§ **DOCUMENT TEXT**
In the middle of the deepest valleys of life, it is hard to see the emerging blessings, hard to see how the very circumstances that are contributing to the hardest days are the same circumstances that are unfolding to save your life.
Yet, Shannon Johanning saw the blessings while standing directly in the valley. She has mountain top vision.
On August 22, 2018, Shannon was diagnosed with stage 1b invasive breast cancer at 38 years old. Mother of two school-aged children, she and her husband had just moved over 800 miles from their family and friends to make a new “home” in North Carolina exactly 6 weeks before her diagnosis. Had she any thought that cancer would be a part of her story within a matter of weeks, she and her family would not have made the move.
The move provided an unexpected, but much needed opportunity for collaboration. Shannon gathered information from both Duke Cancer Institute and UNC Rex prior to making the decision to follow a measured course of action. She would ultimately have a bilateral mastectomy at Duke and receive chemotherapy and radiation at UNC Rex. For all the diehard fans out there – further proof that cancer transcends all rivalries.
It was her oncologist that recognized her deepest fears, her feeling of isolation, and first told her “you will survive this” – words she had been waiting to hear; words that enabled her to keep moving forward.
And the blessings?
- The best Christmas ever – a Christmas were being truly “present” was the best “present.” As a nurse, she had always worked shifts around Christmas, but Christmas 2018 she was able to focus only on her health and the gift of family.
- Friendships forged in the hottest of fires – a cancer diagnosis often creates a feeling of isolation, even in the midst of family and friends nearby, having just moved, Shannon initially felt alienated. Amazingly, by God’s grace, strangers became friends, and neighbors family.
- She had been offered a job at UNC Rex Healthcare the day after her diagnosis. Learning of her diagnosis, UNC Rex encouraged Shannon to focus on her health. She started the same job a year to the date later, never having to re-interview.
- In the second round of chemotherapy, Shannon experienced an allergic reaction. She was thankful to be living in a place where treatment is not only world-class, but also collaborative among multiple world-class cancer centers.
Cancer is a long uphill climb. Today, Shannon is finished with active treatment, but continues endocrine therapy and faces an extensive reconstructive surgery in 2020. The community, the relationships, the care team she has assembled will continue to play a significant and much appreciated role in her life.
Make no mistake, life comes with deep, dark valleys. Often times those valleys coincide with job changes, moves, the loss of loved ones, and certainly cancer. Finding the blessings, the fingerprints of Care that give hope for better days, these are the moments that give us a glimpse of the mountain top.
There are mountain top visions from almost every valley. In the valley of cancer, we are looking forward to the view from atop where the battle is won, and cancer is no more.

§ **STUDY MATERIAL**
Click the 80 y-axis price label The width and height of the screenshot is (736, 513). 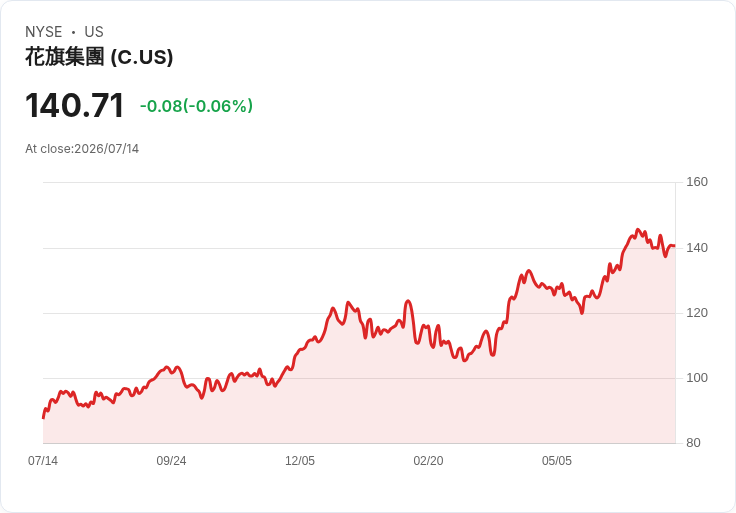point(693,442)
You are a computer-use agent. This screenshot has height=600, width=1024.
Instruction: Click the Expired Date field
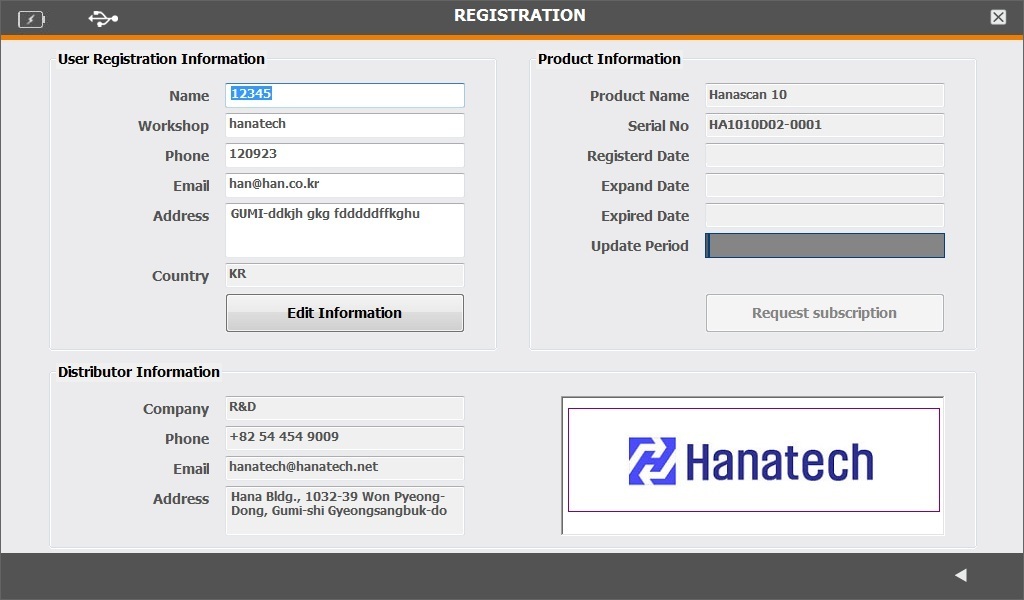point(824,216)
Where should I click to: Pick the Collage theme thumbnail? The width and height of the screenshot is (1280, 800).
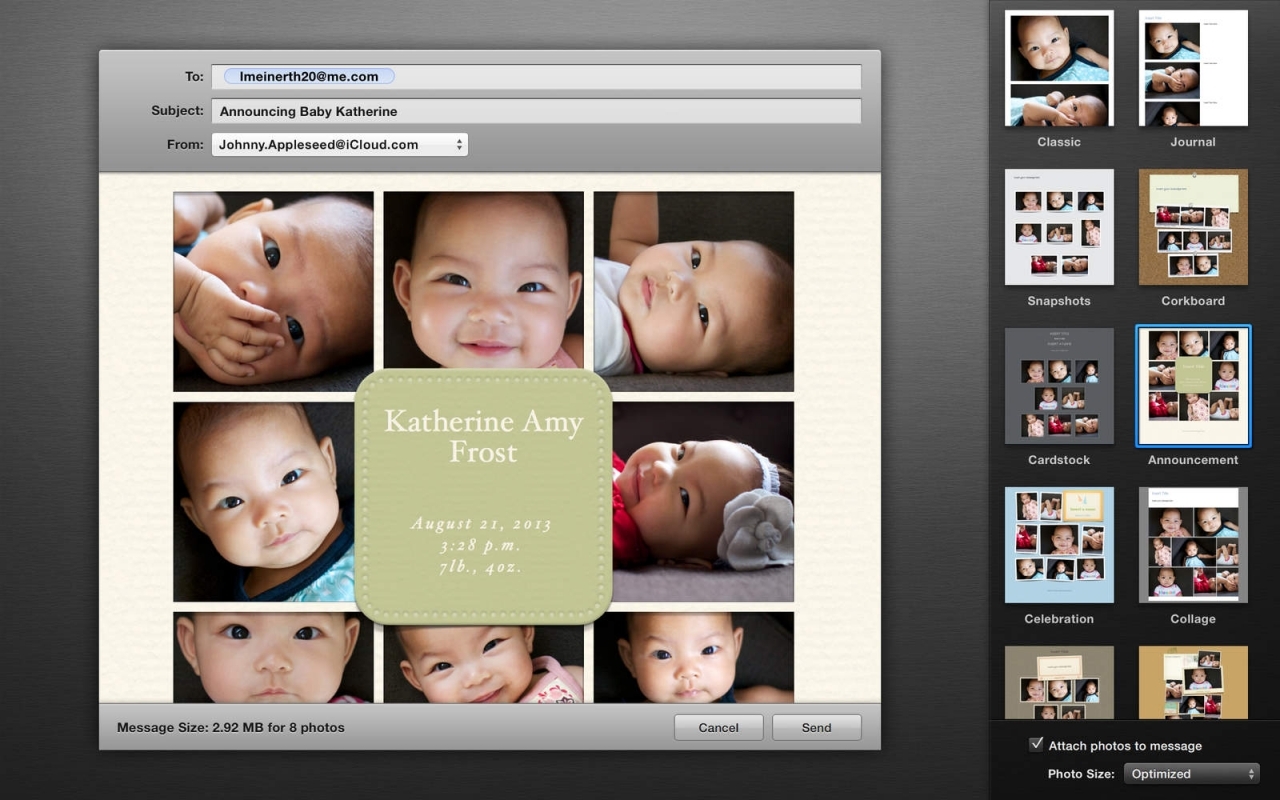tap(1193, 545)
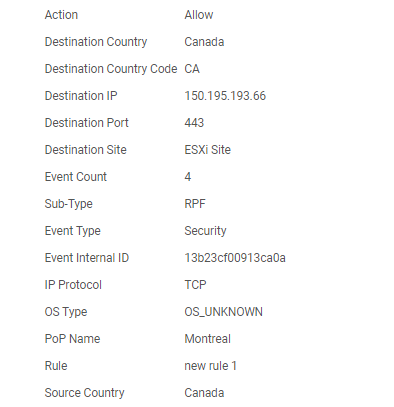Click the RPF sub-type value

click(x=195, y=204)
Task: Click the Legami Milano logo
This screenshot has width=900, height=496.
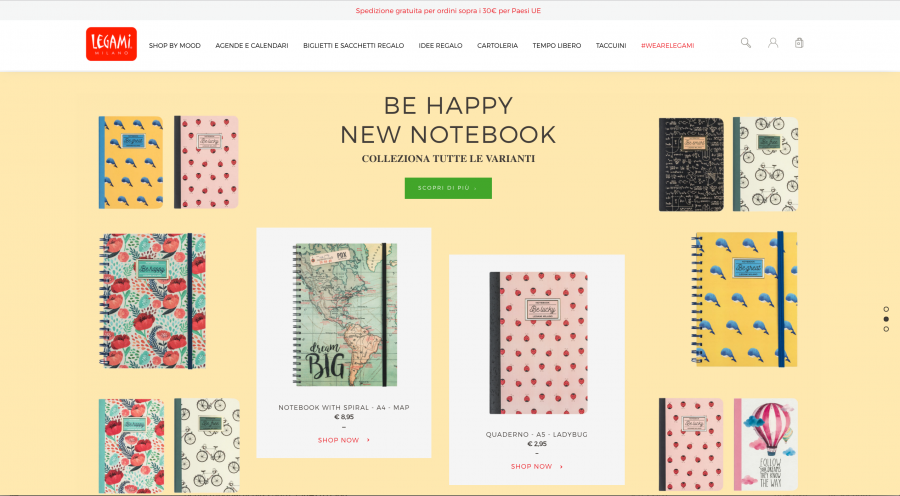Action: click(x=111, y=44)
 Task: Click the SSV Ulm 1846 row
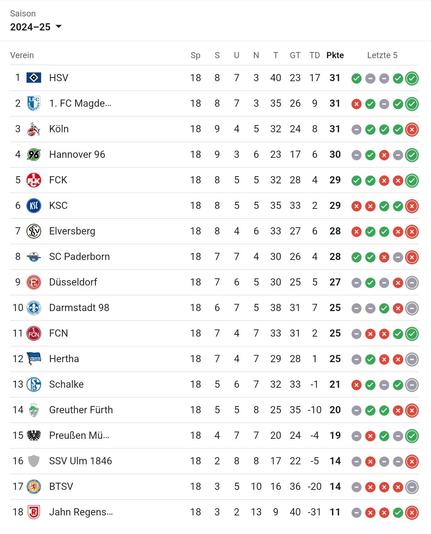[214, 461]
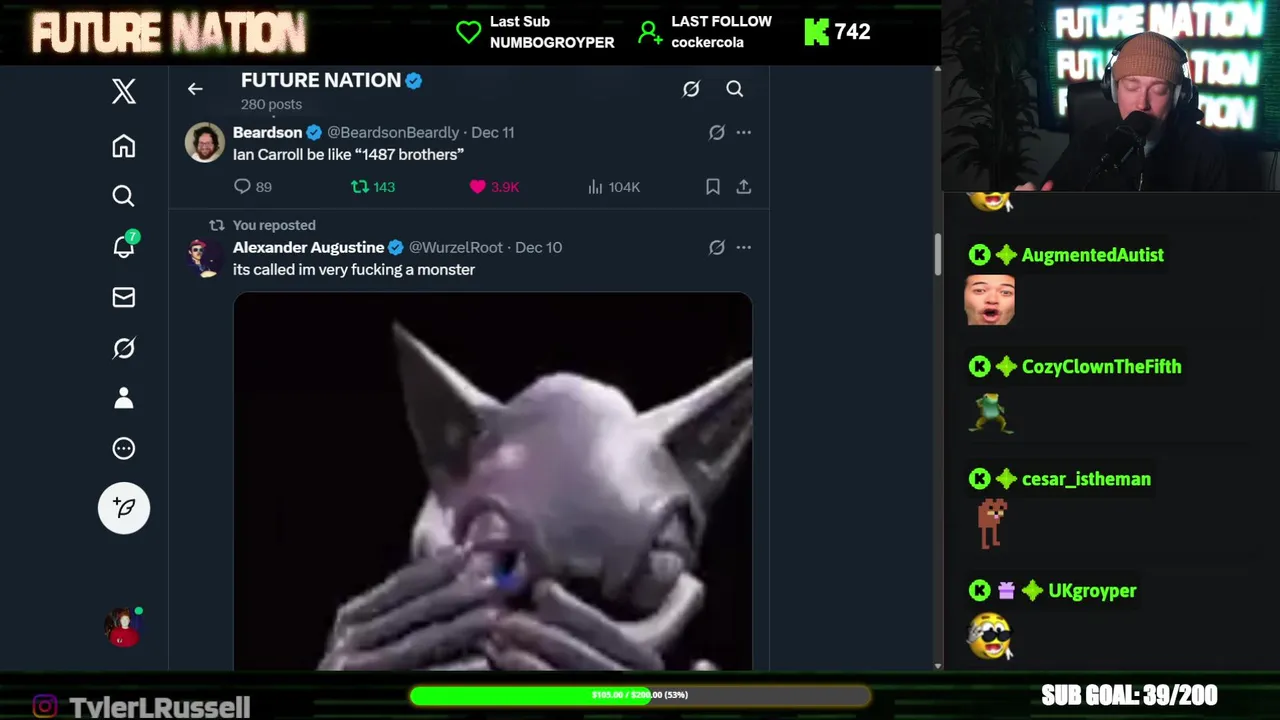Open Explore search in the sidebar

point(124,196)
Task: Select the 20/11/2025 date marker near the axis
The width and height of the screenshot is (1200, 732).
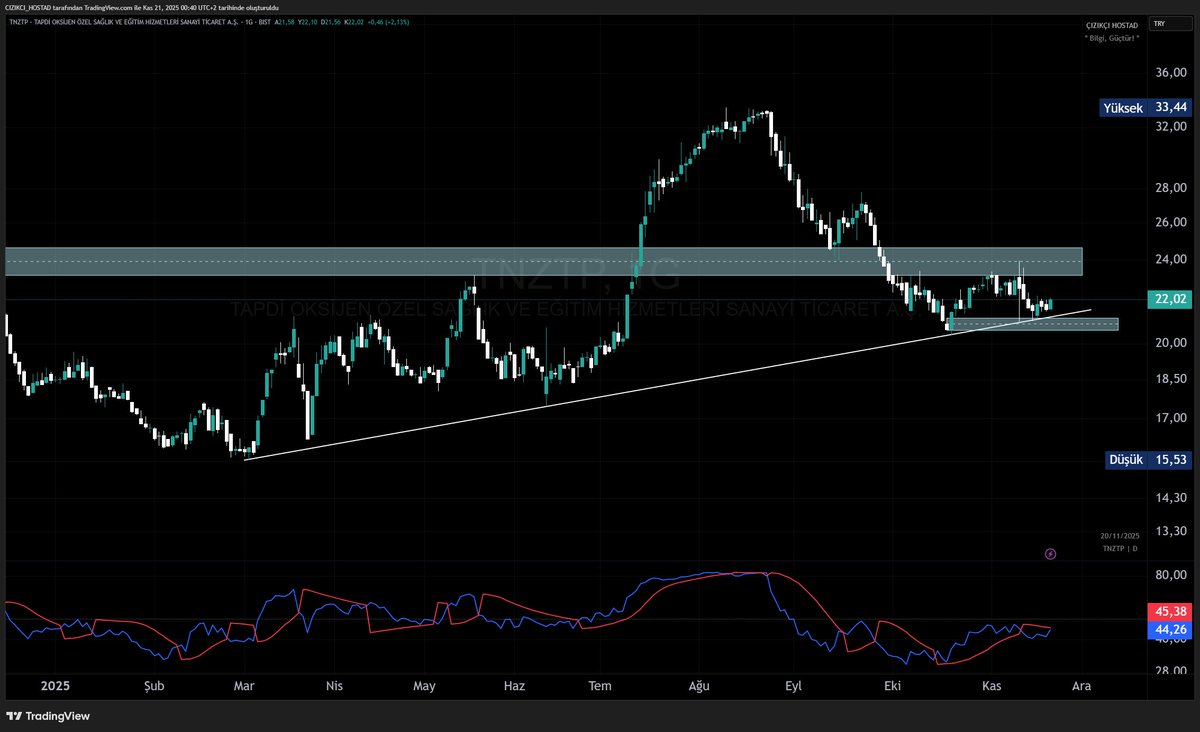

§ **COMPLETE THE FOLLOWING**
**A.** Please quote the article about Shannon Johanning word for word, everything from "- Friendships forged" down to "world-class cancer centers.".
**B.** Which events does the article about Shannon Johanning say often coincide with life's deep, dark valleys? List them all.

§ **RESULTS FOR THE EXERCISE**
**A.**
- Friendships forged in the hottest of fires – a cancer diagnosis often creates a feeling of isolation, even in the midst of family and friends nearby, having just moved, Shannon initially felt alienated. Amazingly, by God’s grace, strangers became friends, and neighbors family.
- She had been offered a job at UNC Rex Healthcare the day after her diagnosis. Learning of her diagnosis, UNC Rex encouraged Shannon to focus on her health. She started the same job a year to the date later, never having to re-interview.
- In the second round of chemotherapy, Shannon experienced an allergic reaction. She was thankful to be living in a place where treatment is not only world-class, but also collaborative among multiple world-class cancer centers.

**B.**
- job changes
- moves
- the loss of loved ones
- cancer